§ **Input data**:
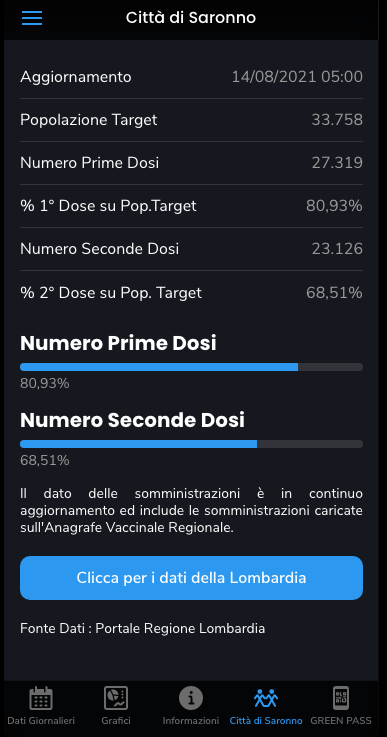Select the Aggiornamento date row
Viewport: 387px width, 737px height.
[x=191, y=77]
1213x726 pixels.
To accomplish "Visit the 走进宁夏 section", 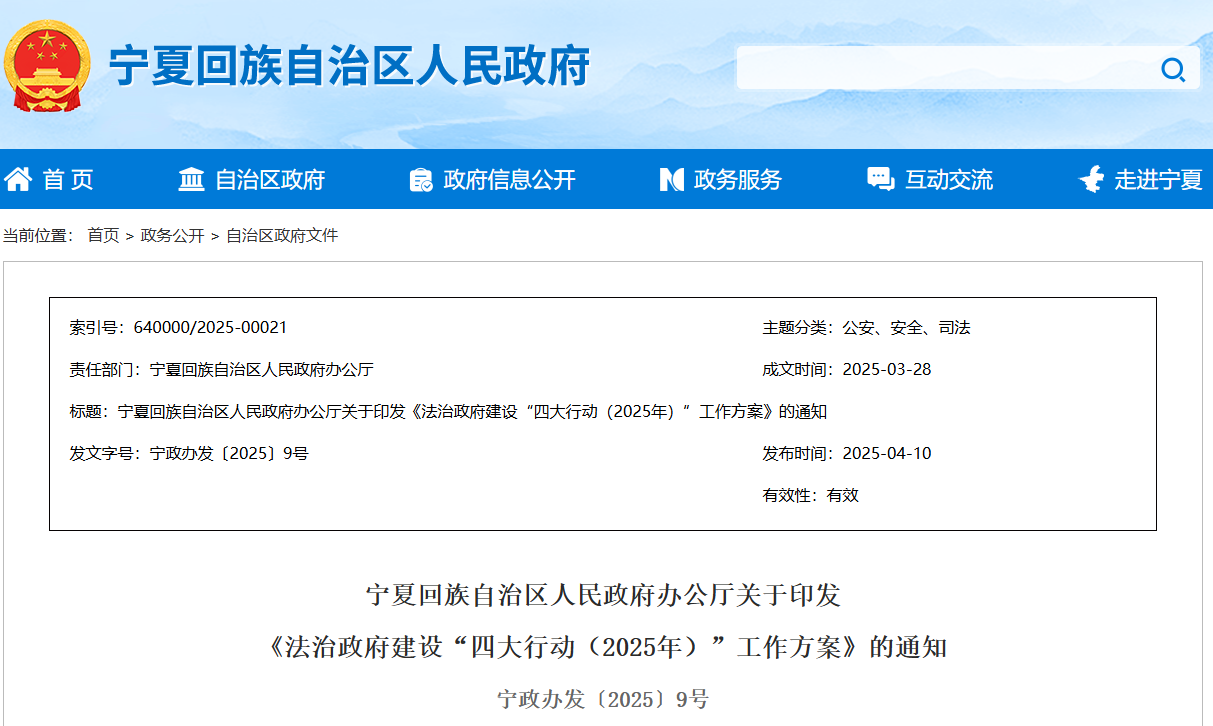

§ **Your instructions**: Your copy should hold exactly the lines from the line bearing "1213x726 pixels." through the end of the data, both included, and no pictures or anything further.

§ **The completed task**:
1213x726 pixels.
To accomplish "Visit the 走进宁夏 section", 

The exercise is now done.